_Supplied entries_
◆ ◆ ◆
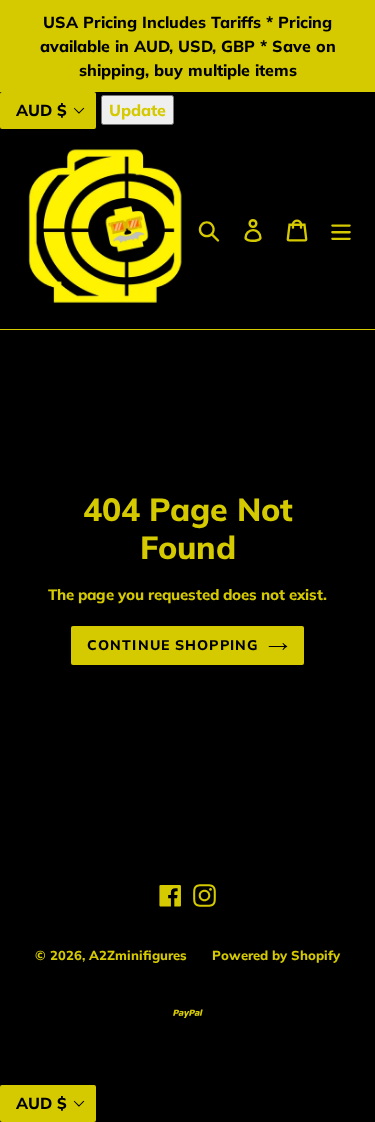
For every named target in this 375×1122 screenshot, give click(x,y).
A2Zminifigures (138, 955)
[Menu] (341, 229)
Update (137, 110)
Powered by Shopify (276, 955)
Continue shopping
◆ ◆ ◆
_Task requirements_
Apart from the pictures, every line of the material above is to be returned word for word.

_Task solution_
For every named target in this 375×1122 screenshot, give click(x,y).
A2Zminifigures (138, 955)
[Menu] (341, 229)
Update (137, 110)
Powered by Shopify (276, 955)
Continue shopping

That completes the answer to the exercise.